::: Data under study

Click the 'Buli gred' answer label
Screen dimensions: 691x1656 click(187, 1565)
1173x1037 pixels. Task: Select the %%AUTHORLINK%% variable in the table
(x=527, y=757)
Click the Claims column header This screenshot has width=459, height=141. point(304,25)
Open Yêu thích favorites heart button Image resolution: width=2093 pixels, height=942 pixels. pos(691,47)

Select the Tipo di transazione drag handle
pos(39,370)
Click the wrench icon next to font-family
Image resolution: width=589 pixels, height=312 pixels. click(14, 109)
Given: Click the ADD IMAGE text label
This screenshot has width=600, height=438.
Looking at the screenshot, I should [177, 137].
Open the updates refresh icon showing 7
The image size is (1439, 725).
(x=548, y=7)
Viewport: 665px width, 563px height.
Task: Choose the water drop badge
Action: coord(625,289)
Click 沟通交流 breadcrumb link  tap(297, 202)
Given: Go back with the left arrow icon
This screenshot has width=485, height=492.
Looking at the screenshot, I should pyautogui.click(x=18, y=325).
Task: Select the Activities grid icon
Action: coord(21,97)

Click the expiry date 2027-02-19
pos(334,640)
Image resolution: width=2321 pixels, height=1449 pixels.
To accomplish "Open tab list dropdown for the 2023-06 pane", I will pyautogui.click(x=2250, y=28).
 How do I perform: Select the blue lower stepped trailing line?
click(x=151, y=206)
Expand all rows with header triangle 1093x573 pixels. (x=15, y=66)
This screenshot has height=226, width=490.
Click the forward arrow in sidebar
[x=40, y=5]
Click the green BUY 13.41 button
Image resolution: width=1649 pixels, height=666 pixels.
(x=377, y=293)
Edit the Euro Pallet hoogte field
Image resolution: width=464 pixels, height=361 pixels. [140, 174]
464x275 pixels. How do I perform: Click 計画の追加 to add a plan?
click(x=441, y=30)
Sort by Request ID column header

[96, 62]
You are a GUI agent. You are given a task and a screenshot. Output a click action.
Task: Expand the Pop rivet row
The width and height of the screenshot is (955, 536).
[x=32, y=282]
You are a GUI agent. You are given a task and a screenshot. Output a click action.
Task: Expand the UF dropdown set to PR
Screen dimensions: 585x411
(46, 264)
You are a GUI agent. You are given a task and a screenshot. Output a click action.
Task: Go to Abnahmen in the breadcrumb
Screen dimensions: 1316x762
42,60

::::::

## The task
The result should be every line of the material that contains the word "breadcrumb", so copy those lines.

## Your response
Click 沟通交流 breadcrumb link  tap(297, 202)
Task: Go to Abnahmen in the breadcrumb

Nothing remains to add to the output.